- **Quoted passage**:
★ ★ ★ ★

Adjust Discovery throttling #3368

jashandeep-sohi · 2022-07-14T01:36:09Z

I'm using kpt live apply for a bunch of CRDs. However, as the number of CRDs increase, I'm finding it near impossible to use it because I'm getting throttled after every CRD is applied.

Turns out the client is doing a discovery process for every single CRD that's present on the api-server after every new CRD is applied. This is not a problem exclusive to kpt and there are some issues in the kubectl project to address this: kubernetes/kubectl#1126 kubernetes/kubernetes#105520 kubernetes/kubernetes#107131

Disabling it completely is probably not a good idea, but I just wanted to get the ball rolling to address this issue and adjust these parameters.

google-cla · 2022-07-14T01:36:13Z

Thanks for your pull request! It looks like this may be your first contribution to a Google open source project. Before we can look at your pull request, you'll need to sign a Contributor License Agreement (CLA).

View this failed invocation of the CLA check for more information.

For the most up to date status, view the checks section at the bottom of the pull request.

droot · 2022-07-15T23:00:21Z

Thanks @jashandeep-sohi for the PR.

@karlkfi Can you pl. take a look this.

karlkfi · 2022-07-16T00:45:44Z

🤔

This should probably just be part of UpdateQPS, so that if server-side throttling is enabled the client-side discovery throttling is disabled.

I had assumed that disabling the QPS would also disable the discovery QPS, but I think the discovery QPS has its own separate default, and that’s why you’re seeing a delay.

How many CRDs are you applying in one package tho?

We might need to build a smarter discovery mapper to really solve this problem. Right now the cache invalidation is all or nothing and preemptively loads all the CRDs after each reset.

jashandeep-sohi · 2022-07-16T19:33:39Z

thinking

This should probably just be part of UpdateQPS, so that if server-side throttling is enabled the client-side discovery throttling is disabled.

I had assumed that disabling the QPS would also disable the discovery QPS, but I think the discovery QPS has its own separate default, and that’s why you’re seeing a delay.

How many CRDs are you applying in one package tho?

We might need to build a smarter discovery mapper to really solve this problem. Right now the cache invalidation is all or nothing and preemptively loads all the CRDs after each reset.

★ ★ ★ ★

- **Supplied data**:
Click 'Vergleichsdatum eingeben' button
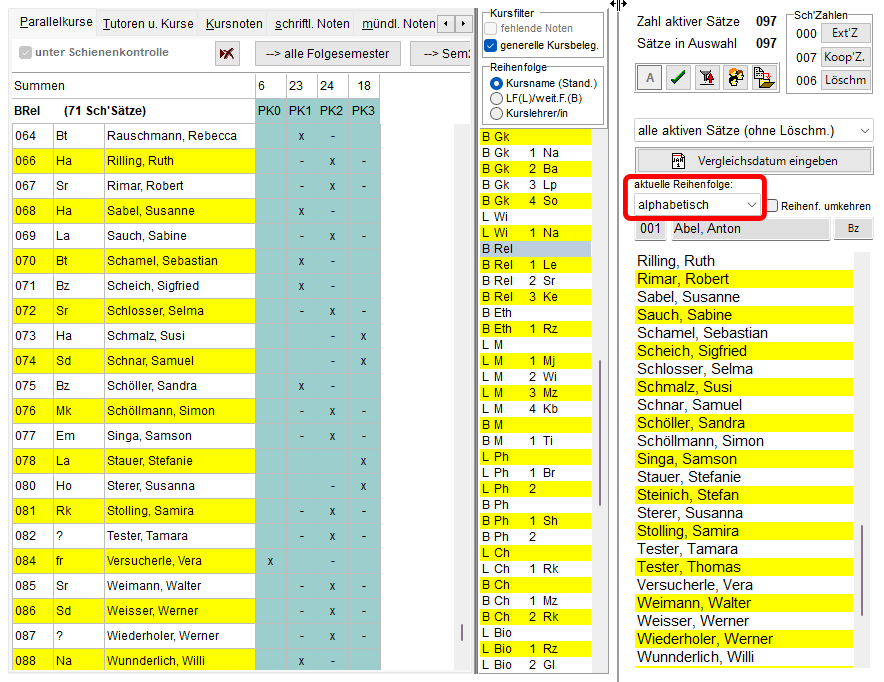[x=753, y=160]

★ ★ ★ ★

From the thread on adjusting discovery throttling, list every issue reference that the first post gives from the kubectl and Kubernetes projects.

- **The completed task**:
kubernetes/kubectl#1126
kubernetes/kubernetes#105520
kubernetes/kubernetes#107131